Nicht an das Leid der Welt gewöhnen – EKD


Menschlichkeit bewahren – gerade jetzt

Wir erinnern uns an all jene, die zu uns geflohen sind, um der Gewalt zu entkommen. Wir denken an die Notleidenden und unter Druck Geratenen in unserem Land. Wir sehen jeden einzelnen Menschen, seine Bedürftigkeit, seine Würde. Selbst Mensch zu bleiben, muss uns ein dringendes Anliegen sein, gerade weil die Populisten unserer Tage sich überbieten mit ihrer Hetze und ihrem Hass. Menschlichkeit zu leben, für andere da zu sein, auch wenn man sich eher zurückziehen möchte vor lauter Furchtbarkeiten in dieser Welt.
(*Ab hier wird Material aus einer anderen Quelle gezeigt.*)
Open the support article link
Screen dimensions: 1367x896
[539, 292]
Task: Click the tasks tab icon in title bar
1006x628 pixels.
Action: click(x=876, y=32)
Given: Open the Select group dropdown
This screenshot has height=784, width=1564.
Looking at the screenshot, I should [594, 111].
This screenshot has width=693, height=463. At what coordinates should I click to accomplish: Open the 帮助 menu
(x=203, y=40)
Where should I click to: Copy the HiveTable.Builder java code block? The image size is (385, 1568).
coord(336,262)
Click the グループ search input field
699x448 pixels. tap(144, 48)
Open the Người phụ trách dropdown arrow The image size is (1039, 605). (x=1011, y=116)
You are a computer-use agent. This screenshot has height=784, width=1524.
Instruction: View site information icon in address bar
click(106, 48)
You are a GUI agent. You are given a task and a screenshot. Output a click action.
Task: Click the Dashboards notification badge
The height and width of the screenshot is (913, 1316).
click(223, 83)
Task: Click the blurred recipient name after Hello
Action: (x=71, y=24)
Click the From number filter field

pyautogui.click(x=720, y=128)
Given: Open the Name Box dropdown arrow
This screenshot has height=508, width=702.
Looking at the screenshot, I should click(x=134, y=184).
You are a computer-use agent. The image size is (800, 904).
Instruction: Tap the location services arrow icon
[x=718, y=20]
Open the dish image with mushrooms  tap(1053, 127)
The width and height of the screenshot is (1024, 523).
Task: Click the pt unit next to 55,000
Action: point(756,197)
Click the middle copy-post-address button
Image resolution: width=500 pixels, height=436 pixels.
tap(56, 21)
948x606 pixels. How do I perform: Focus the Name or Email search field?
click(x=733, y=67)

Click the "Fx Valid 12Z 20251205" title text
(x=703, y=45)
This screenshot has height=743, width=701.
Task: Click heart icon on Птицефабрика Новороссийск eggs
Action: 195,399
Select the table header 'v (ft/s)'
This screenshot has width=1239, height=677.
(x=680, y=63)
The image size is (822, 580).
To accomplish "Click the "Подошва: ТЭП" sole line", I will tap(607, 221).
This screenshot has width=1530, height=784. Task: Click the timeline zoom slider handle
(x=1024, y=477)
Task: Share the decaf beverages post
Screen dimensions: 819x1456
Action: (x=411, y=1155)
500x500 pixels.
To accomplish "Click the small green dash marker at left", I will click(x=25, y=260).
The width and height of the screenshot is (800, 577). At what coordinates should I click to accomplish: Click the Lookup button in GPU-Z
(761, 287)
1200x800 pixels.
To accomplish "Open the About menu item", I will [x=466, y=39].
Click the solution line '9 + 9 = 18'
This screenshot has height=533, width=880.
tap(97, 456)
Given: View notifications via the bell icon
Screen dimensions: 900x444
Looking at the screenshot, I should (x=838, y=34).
Hoffnung im Schatten des Kreuzes

Wir stehen also unter dem Kreuz und erkennen erleichtert, dass nicht wir es sind, die da am Kreuz sterben. Was für eine unfassbare Gnade, durch Jesu Tod erlöst zu sein. Was für ein Glück, in einem Rechtsstaat zu leben, der auf einem Grundgesetz basiert, das die Würde eines jeden Menschen für unantastbar erklärt. So wird der Tod am Kreuz zum Anfang einer neuen Hoffnung. Und im zaghaft aufscheinenden Licht der Ostern wird klar: Dieser Tod darf nicht das Ende sein! Gewalt und der Schrecken dürfen nicht das letzte Wort behalten. Nie. Nirgends.